Identifying your organization’s critical business functions is foundational to all kinds of strategic planning initiatives. Every organization has a definitive list that they review at least annually, right? Not so much, it turns out.
Most lists of critical business functions are too high-level to be actionable. In a world where billions of assets are connected to the internet and each other, the definition of critical business functions must include dependencies that could contribute to a larger failure if they were damaged or disrupted. This is especially true of operational technology (OT) and Internet of Things (IoT) assets that control physical and digital processes, which often are omitted entirely from such lists.

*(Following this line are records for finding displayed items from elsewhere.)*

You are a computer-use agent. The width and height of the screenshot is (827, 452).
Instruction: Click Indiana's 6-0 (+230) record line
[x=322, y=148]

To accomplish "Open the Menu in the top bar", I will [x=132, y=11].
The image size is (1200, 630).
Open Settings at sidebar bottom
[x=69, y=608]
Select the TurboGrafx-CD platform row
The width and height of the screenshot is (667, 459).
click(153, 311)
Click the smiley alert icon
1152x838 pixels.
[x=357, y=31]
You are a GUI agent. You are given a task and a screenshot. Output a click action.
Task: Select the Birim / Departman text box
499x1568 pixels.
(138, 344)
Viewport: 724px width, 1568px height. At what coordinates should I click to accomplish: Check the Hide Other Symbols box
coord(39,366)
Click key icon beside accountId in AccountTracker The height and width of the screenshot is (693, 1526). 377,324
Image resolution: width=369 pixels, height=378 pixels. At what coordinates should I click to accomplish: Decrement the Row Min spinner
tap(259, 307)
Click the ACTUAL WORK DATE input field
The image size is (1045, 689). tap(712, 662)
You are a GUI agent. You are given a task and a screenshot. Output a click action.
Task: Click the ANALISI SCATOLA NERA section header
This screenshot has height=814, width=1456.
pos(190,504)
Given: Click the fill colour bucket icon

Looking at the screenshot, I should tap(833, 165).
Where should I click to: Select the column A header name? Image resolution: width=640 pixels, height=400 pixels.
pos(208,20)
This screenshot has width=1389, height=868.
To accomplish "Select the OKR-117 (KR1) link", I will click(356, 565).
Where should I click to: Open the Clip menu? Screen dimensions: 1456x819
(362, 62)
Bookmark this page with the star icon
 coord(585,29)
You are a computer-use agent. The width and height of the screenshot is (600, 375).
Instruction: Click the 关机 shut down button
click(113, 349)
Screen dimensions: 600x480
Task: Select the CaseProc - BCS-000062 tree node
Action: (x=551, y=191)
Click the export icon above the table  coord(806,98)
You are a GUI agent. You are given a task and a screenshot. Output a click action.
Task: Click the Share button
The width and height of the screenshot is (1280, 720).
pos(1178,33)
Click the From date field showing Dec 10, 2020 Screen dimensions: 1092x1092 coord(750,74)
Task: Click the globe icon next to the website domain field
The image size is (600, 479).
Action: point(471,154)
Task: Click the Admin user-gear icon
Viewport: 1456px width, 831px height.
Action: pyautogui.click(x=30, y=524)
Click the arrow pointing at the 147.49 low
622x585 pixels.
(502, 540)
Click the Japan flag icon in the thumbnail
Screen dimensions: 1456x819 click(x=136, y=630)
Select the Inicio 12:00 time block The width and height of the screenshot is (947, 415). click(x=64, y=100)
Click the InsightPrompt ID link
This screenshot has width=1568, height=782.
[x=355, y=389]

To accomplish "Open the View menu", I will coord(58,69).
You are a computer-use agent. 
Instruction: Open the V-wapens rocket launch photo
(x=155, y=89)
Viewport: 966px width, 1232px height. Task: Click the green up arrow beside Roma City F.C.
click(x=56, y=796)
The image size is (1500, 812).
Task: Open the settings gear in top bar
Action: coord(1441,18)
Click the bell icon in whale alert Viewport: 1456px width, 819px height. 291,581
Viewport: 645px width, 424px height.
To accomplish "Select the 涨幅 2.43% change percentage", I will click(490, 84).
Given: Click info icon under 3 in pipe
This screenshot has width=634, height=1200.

A thorough discussion of critical business functions would include the importance of performing a business impact analysis (BIA) and creating business continuity and disaster recovery plans — all essential practices beyond the scope of this post. Here, we address the more immediate problem of knowing where to begin. We define critical business functions for industrial and cyber-physical environments, including critical infrastructure, and the importance of identifying and prioritizing them so you can allocate adequate resources to protect them.
What Are Critical Business Functions in OT/IoT?
Every organization has its crown jewels — the core processes and activities that enable them to generate revenue or otherwise fulfill their mission. These are the assets that need the most protection. In industrial organizations, OT and IoT assets manage these crown jewel processes, often autonomously. They control processes that, if compromised, could significantly impact the organization’s operations, reputation, financial health or very existence.
Critical business functions are defined by each organization’s unique purpose; they can’t be dictated externally. The most recent version of the TSA Security Directive for Pipelines, TSA SD Pipeline-2021-01D, illustrates this point. Among other minor updates, it adds this vague definition of what it calls “business critical functions,” perhaps in response to calls for clarification:
“Business critical functions” means the Owner/Operator’s determination of capacity or capabilities to support functions necessary to meet operational needs and supply chain expectations.
Itemizing and ranking your critical business functions is a start, but it won’t get you very far toward the goal of protecting them. Even when conducting a BIA, too often organizations stop at a very high level, without collecting detailed information and mapping functions to specific services, applications, hardware and employees.
For example, in a manufacturing organization, critical functions typically include production, quality control and distribution. To be meaningful, many more details must be known about each of these functions and their dependencies. Within production alone, can you answer:
- What specific machines, processes and facilities are critical?
- What programmable logical controllers (PLCs) are used?
- What power supply units cannot fail?
- What engineering workstations are vulnerable to attack?
- What sensors, cameras, wireless and other IoT devices enable robots to operate and communicate autonomously?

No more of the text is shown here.